**Reading text:**
-----

There exists seven buttresses that support the wall, demolition of some of the wall has emphasized the "Cilla", which served as a jail and a ducal barn, amongst other uses. Today it is a tourist office and a municipal museum, comprising four display rooms and a patio with a majestic view. In one of its rooms there is a permanent exhibition on "the Castles and Strengths of the Nazarí Kingdoms".

===La Villa District===
Near these other buildings, in the “Casco Antigüo” (the ancient town center) within the old town walls is la villa (the village). To walk its streets is to travel 700 years back, to when an older Olvera existed. This was where the Visigoth town called Wubira existed. The towns origins are evident here, (narrow streets, strategic corners, old cottages, etc.), exposing the visitor to the old architecture of the Muslim town entwined with the modern.

===La plaza de Andalusia ===
The plaza, also called "La Alameda" (tree lined area), has a majestic stone fountain/waterfall constructed in 2004. Above this is el Peñón del Sagrado Corazón de Jesús (the Rock of the Sacred Heart of Jesus), a great rock garden full of ivy, flowers, birds and animals. The reason for its name is the Christ statue, with arms raised, on the highest part of the rock carved by Jose Even Navas, in 1929.

===El Santuario de Nuestra Señora de Los Remedios===
The Sanctuary of Our Lady of the Remedies is 2 km from the town centre. It was constructed in the 18th century, in Andalucian style on the foundations of a small hermitage. It venerates the patron of the locality, Nuestra Señora de Los Remedios, who is loved by the town of Olvera and many towns around, known collectively as “las cientos sierras” (the 100 mountain ranges). Unknown persons created an original statue to her during the 16th century, which was restored 10 years ago.
The head of the statue is in poor condition as the galleries became infested with termites for more than a century, however, the best possible restoration has been applied to it. The Archbishop of Seville, Don Good Jose Maria Monreal, was crowned here in 1966.

===El Monasterio de Caño Santos===
Located 7 km from Olvera, it was constructed in 1542. For many years it was the seat of the old patrona of the city, the Holy virgin of Caño, an image kept by the local Franciscan friars who inhabited the interior. In 1835 they were expelled and the monastery confiscated and abandoned. After many years, when the building was all but lost, the council of Andalusia decided to restore it. Although the monument is within the municipality of Olvera, this monastery is property of the city council of Alcala del Valle.

-----

(Collected data entries)
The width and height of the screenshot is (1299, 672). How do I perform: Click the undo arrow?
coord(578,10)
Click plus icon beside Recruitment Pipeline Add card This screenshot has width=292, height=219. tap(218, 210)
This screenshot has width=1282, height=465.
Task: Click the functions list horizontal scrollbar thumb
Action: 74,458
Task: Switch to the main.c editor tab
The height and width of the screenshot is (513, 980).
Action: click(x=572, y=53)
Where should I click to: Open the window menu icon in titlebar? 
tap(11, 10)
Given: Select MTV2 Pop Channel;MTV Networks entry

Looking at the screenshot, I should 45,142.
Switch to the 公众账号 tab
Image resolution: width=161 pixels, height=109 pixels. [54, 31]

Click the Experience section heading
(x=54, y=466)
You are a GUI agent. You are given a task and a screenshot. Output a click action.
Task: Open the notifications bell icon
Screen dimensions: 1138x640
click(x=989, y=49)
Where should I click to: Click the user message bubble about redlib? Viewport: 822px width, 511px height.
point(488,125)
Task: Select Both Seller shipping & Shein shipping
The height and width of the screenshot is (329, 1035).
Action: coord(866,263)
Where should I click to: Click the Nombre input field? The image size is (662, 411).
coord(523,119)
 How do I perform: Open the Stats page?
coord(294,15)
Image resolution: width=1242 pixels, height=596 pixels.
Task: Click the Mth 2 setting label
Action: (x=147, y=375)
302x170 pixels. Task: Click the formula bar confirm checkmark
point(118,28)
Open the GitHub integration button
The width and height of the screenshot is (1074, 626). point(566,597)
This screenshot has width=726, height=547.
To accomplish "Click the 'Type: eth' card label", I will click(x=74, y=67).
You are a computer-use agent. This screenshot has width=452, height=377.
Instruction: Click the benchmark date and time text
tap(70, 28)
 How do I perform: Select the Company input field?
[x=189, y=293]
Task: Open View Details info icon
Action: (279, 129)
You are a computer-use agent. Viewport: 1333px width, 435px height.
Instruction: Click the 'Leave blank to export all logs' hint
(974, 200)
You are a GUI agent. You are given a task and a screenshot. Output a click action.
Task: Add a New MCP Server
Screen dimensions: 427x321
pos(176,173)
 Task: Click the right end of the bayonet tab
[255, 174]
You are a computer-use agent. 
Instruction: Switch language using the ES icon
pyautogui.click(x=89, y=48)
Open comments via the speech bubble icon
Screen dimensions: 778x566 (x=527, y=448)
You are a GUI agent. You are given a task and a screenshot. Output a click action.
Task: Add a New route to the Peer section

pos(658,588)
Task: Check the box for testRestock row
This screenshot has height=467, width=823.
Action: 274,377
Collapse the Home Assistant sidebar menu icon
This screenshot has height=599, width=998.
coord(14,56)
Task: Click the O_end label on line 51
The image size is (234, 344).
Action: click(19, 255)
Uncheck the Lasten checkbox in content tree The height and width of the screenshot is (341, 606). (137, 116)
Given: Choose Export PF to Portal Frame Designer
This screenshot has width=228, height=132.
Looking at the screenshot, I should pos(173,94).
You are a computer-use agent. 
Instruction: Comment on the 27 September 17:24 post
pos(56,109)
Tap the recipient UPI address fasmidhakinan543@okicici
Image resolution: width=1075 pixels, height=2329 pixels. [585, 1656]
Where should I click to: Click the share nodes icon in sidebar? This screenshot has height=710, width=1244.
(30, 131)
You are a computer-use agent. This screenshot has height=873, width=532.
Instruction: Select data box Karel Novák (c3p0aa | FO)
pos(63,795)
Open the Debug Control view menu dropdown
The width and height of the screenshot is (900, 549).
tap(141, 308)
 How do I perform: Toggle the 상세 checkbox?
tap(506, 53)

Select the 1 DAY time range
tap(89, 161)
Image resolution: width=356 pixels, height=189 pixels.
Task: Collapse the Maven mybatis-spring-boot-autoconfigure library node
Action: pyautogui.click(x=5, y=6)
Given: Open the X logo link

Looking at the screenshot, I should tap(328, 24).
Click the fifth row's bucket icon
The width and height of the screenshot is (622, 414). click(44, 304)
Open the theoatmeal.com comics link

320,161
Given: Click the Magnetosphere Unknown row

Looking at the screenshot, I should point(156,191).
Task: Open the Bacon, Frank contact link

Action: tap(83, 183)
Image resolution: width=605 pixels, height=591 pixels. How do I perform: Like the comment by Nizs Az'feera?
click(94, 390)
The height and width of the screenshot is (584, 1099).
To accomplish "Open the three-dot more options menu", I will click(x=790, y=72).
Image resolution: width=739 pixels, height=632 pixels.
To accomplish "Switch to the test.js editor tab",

-----

**Activity:** Return everything in the text about Olvera from "There exists seven" down to "with the modern.", copied word for word.

**Result of this task:**
There exists seven buttresses that support the wall, demolition of some of the wall has emphasized the "Cilla", which served as a jail and a ducal barn, amongst other uses. Today it is a tourist office and a municipal museum, comprising four display rooms and a patio with a majestic view. In one of its rooms there is a permanent exhibition on "the Castles and Strengths of the Nazarí Kingdoms".

===La Villa District===
Near these other buildings, in the “Casco Antigüo” (the ancient town center) within the old town walls is la villa (the village). To walk its streets is to travel 700 years back, to when an older Olvera existed. This was where the Visigoth town called Wubira existed. The towns origins are evident here, (narrow streets, strategic corners, old cottages, etc.), exposing the visitor to the old architecture of the Muslim town entwined with the modern.